# Problems on Trains Quiz Set 012

### Question 1

A train of length 255m is running at a speed of 51m/s. How long will it take to cross a pole standing alongside the track?

A

5 sec.

B

6 sec.

C

4 sec.

D

7 sec.

Soln.
Ans: a

The total distance to be covered is equal to the length of the train. By the time and distance formula, we get time = distance/speed, which gives \$255/51\$ = 5s.

### Question 2

A train of length 656m is running at a speed of 82m/s. How long will it take to cross a pole standing alongside the track?

A

8 sec.

B

9 sec.

C

7 sec.

D

10 sec.

Soln.
Ans: a

The total distance to be covered is equal to the length of the train. By the time and distance formula, we get time = distance/speed, which gives \$656/82\$ = 8s.

### Question 3

Two trains are moving in same direction on two parallel tracks. How many seconds will they take to cross each other if the sum of their lengths is 336m, and the difference of their speeds is 48m/s?

A

7 sec.

B

8 sec.

C

6 sec.

D

9 sec.

Soln.
Ans: a

The total distance is equal to the sum of the lengths of the trains, so s = 336. This distance has to be covered at a net relative speed equal to the difference of the speeds of the two trains, so v = 48. The time will be distance/speed = \$336/48\$ = 7s.

### Question 4

A train of length 190 m crosses a bridge at a speed of 45 km/h in 21 seconds. What is the length of the bridge?

A

3212 meters.

B

3213 meters.

C

3211 meters.

D

3214 meters.

Soln.
Ans: a

In 21 seconds the train covers a distance of 21 × 45 × (18/5) = 3402 meters. This distance is the sum of the lengths of the train and the bridge. Subtracting the length of the train we get the length of the bridge = 3402 - 190 = 3212 meters.

### Question 5

A train speeding at 90 km/h crosses the platform in 60seconds, but it takes 5 seconds to cross a man standing on the same platform.
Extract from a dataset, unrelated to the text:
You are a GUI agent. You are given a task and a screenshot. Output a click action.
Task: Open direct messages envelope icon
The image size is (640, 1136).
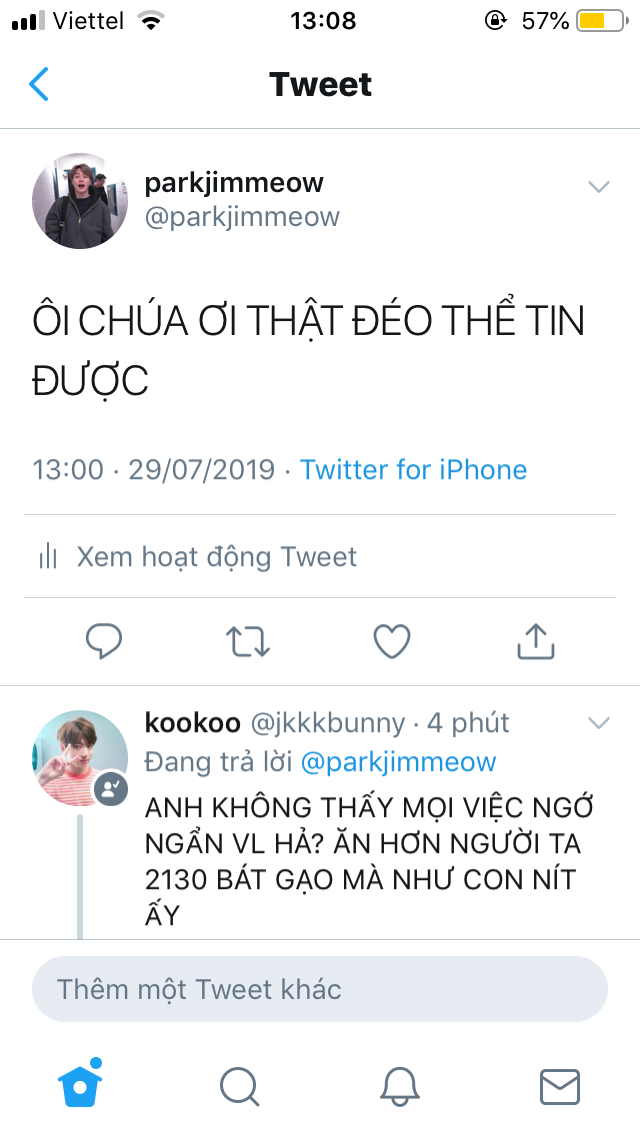(x=559, y=1085)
What is the length of the train?

A

1375 meters.

B

1376 meters.

C

1374 meters.

D

1377 meters.

Soln.
Ans: a

The speed of the train in m/s is 90 × (5/18) = 25 m/s. The length of the train can be obtained from the time it takes to cross the man = \$25 × 5\$ = 125meters. The combined length of the train and platform can be obtained from the time it takes to cross the platform, = \$25 × 60 = 1500\$ meters. Subtracting, we get the length of the train = 1375 m.